Dear @obZehn, thank you very much for your thoughtful and detailed feedback.
I definitely do not expect water molecules to enter the bilayer core. I tried removing them manually after solvation, but they reappear during equilibration. I’ve read about possible strategies like:
Flat-bottomed position restraints on water molecules,
Or using SETTLE constraints in the topology file (e.g., for water hydrogens),
But I’m unsure whether either method would introduce artifacts or negatively affect the membrane dynamics. Do you have experience with such techniques or any recommendations for keeping water out of the bilayer?
Do you think I may have contributed to this by setting compressibility = 0.0 in the z-direction?
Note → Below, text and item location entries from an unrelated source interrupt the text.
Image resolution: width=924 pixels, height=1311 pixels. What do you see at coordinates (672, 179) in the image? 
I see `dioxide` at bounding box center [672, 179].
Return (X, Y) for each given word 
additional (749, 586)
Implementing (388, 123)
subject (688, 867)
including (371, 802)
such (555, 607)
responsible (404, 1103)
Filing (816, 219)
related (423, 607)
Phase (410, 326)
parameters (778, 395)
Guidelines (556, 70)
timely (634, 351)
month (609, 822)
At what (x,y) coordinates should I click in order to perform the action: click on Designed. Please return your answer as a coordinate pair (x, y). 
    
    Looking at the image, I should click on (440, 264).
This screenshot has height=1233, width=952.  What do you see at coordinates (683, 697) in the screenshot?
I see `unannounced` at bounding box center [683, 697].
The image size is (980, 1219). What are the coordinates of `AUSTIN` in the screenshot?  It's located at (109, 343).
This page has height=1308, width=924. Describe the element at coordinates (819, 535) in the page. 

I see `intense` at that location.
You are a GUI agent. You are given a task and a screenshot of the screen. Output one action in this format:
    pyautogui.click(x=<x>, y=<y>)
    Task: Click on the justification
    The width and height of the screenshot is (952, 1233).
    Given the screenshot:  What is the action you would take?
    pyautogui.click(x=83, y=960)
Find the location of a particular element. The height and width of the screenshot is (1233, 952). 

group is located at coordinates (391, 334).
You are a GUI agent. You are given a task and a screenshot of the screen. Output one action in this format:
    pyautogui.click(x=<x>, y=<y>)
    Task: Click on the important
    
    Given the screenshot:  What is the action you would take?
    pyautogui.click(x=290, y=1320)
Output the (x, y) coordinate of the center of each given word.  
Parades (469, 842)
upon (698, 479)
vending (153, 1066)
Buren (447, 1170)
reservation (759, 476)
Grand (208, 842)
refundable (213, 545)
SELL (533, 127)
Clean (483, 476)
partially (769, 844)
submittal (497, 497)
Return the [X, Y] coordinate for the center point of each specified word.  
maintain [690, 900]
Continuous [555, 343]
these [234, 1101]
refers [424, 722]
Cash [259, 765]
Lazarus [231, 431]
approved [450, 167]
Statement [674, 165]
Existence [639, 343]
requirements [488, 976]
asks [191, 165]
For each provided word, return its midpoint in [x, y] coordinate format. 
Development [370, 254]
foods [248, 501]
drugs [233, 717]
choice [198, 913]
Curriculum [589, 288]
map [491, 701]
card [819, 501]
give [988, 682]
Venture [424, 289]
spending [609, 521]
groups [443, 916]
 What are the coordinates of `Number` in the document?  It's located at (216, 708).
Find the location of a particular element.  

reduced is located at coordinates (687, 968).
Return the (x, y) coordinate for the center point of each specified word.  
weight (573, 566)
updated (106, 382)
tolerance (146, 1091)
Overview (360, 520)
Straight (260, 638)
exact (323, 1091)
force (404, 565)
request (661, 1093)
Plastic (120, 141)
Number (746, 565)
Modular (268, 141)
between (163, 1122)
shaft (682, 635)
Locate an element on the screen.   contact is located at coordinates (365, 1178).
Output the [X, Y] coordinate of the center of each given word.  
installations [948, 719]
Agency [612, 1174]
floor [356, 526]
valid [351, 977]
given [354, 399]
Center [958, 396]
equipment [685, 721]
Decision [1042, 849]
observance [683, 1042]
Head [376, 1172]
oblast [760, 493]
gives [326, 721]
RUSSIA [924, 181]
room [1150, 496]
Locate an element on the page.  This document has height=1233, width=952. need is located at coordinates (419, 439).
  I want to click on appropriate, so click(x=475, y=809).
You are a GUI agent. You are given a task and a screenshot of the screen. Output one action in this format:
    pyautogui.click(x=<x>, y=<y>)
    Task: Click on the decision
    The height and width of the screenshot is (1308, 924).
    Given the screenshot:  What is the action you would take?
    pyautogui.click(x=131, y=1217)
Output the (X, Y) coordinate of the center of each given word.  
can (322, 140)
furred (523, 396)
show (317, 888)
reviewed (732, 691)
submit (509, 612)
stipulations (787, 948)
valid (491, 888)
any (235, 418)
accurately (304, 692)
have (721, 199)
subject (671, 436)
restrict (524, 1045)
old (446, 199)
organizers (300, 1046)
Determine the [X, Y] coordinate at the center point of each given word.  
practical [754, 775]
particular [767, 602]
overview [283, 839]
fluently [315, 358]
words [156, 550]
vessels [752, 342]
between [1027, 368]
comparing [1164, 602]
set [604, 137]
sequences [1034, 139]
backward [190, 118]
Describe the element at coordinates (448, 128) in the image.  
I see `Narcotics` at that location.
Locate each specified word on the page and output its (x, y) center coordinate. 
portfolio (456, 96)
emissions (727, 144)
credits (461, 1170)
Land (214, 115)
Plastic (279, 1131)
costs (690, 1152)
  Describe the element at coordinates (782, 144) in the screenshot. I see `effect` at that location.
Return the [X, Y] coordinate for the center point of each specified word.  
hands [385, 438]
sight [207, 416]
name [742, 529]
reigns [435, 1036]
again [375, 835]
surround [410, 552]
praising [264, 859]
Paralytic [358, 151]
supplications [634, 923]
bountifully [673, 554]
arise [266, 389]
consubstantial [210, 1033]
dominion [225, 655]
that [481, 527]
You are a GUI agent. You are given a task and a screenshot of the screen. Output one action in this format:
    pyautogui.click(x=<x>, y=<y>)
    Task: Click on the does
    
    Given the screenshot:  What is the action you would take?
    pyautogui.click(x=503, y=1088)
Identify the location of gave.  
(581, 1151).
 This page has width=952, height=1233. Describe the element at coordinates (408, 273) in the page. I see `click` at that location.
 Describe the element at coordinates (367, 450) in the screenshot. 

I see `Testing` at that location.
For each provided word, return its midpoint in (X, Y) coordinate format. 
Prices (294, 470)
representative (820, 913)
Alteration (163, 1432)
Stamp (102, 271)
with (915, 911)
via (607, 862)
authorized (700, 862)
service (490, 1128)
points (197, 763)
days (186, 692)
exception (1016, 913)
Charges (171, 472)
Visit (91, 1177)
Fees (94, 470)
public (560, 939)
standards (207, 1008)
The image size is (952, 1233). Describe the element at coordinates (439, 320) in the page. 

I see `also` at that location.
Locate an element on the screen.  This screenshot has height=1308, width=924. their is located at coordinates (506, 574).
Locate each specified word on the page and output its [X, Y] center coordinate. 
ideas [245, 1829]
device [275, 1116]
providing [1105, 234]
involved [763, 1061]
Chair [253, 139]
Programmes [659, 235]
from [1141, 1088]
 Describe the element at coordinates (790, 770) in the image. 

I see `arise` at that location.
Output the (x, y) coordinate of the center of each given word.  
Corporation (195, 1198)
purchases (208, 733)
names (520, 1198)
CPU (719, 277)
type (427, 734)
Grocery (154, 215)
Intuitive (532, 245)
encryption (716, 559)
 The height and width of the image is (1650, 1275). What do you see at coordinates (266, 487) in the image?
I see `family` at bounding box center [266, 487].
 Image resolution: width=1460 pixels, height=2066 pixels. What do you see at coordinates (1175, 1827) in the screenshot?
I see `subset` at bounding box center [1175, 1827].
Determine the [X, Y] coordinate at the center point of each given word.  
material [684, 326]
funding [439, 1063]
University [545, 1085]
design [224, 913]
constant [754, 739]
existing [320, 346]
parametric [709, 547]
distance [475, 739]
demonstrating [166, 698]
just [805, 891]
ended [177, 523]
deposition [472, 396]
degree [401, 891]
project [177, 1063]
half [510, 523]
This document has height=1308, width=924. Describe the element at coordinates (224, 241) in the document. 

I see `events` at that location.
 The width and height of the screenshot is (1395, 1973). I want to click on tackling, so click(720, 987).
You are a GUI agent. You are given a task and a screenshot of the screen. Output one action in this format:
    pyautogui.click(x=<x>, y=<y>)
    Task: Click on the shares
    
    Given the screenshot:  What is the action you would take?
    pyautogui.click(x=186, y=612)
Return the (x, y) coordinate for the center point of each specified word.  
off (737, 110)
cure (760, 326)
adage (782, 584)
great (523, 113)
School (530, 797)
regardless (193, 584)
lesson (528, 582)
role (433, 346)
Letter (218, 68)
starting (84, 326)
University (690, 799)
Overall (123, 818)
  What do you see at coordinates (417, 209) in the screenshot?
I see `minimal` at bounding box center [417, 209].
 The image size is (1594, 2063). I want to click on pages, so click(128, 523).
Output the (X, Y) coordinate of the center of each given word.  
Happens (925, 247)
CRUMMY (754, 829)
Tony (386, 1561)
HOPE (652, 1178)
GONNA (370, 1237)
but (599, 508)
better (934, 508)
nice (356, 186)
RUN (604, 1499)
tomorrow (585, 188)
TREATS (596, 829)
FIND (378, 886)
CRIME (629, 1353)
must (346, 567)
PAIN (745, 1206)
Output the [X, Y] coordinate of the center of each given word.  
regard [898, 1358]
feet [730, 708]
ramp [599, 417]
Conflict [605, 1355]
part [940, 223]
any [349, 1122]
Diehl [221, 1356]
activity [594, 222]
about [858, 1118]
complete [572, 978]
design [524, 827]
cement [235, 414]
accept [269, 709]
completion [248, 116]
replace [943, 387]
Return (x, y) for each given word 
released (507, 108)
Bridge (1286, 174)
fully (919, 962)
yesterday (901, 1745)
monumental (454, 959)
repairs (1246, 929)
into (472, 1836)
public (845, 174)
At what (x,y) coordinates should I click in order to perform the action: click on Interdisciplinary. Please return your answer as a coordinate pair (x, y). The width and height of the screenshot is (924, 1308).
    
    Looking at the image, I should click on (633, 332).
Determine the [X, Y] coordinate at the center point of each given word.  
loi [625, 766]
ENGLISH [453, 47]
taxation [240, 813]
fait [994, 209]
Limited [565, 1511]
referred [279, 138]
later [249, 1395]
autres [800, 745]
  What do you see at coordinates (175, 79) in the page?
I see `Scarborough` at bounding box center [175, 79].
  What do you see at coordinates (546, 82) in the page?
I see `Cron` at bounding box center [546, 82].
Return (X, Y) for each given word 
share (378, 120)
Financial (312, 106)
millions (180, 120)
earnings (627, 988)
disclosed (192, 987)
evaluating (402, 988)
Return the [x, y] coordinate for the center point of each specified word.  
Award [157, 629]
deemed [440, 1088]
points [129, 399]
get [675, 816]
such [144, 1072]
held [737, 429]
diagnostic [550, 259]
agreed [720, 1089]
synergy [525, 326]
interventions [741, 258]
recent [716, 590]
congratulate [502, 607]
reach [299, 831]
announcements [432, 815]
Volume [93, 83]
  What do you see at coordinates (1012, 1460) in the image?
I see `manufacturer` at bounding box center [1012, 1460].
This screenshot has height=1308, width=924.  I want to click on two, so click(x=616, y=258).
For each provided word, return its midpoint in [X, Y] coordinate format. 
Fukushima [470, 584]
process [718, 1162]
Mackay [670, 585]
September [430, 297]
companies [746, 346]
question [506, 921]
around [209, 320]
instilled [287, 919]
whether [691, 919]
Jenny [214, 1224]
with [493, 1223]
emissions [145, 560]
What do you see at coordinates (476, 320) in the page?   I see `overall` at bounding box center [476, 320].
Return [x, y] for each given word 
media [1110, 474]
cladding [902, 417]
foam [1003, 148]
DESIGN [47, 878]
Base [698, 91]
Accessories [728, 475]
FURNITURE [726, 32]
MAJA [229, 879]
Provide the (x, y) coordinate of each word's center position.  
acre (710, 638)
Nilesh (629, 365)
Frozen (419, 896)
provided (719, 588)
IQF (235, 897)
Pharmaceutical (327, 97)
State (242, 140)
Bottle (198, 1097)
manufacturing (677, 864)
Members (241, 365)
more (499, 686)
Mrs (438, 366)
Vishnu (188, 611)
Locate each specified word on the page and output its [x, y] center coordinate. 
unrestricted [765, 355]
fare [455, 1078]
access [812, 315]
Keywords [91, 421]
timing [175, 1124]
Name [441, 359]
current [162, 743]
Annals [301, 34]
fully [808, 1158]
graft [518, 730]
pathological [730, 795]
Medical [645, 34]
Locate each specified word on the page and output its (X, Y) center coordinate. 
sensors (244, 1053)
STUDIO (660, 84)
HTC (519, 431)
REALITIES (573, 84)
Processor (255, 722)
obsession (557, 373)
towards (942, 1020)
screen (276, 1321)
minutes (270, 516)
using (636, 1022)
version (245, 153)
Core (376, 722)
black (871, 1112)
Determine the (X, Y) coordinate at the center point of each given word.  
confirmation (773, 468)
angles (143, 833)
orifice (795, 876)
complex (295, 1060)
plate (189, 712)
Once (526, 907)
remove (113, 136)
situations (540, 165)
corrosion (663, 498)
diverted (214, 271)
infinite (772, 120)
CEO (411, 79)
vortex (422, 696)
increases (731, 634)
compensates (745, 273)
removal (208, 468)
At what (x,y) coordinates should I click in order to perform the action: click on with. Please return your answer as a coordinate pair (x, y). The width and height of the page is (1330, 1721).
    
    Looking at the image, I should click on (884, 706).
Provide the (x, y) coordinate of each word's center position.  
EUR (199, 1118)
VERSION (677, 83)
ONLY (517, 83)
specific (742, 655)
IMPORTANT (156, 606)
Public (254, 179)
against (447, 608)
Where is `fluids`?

I found it based on a suggestion here.
My membrane is not a nanodisc. It’s composed of:
Upper leaflet: 128 POPC, 27 Cholesterol, 15 GM3
Lower leaflet: 110 POPC, 27 Cholesterol, 33 POPS
(170 lipids per leaflet, total 340)
I made sure the area per lipid (APL) is balanced between the two leaflets before and after equilibration and that the bilayer plane spans at least 1.5 nm more than the DNA helical axis on each side. Do you think I should still increase the membrane size?
You’re absolutely right to ask — no, DNA does not physiologically partition through a bilayer on its own. In experiments, we use naked DNA as a negative control.
My actual goal is to later simulate DNA + peptide complexes, where different numbers of peptides are bound to the DNA. The current naked DNA simulation serves as a baseline for PMF comparison, to show that the DNA alone has a higher free energy barrier compared to the complexes.
I’ve seen similar PMF studies done using symmetric bilayers. But in those cases, the neutral charge of the membrane tends to favor DNA over complexes. That’s why I’m using an asymmetric bilayer to reflect more realistic surface charge conditions.
I’m intending to pull the DNA along its long (helical) axis.
Regarding your point about applying force only to the center of mass (COM) of the DNA, I understand that this provides little control over the molecule’s orientation. I’ve seen COM-based pulling used in several studies, but I’m open to better alternatives.
Would you recommend a more localized pulling group or a more refined collective variable?
The membrane rotation (from z-normal to y-normal) is concerning.
I’m considering adding the following lines in the .mdp to suppress membrane rotation:
nstcomm = 100
comm_mode = angular
comm_grps = MEMB
Would this be appropriate for a bilayer system, or would it introduce unintended side effects?
Thanks again for all your valuable insights.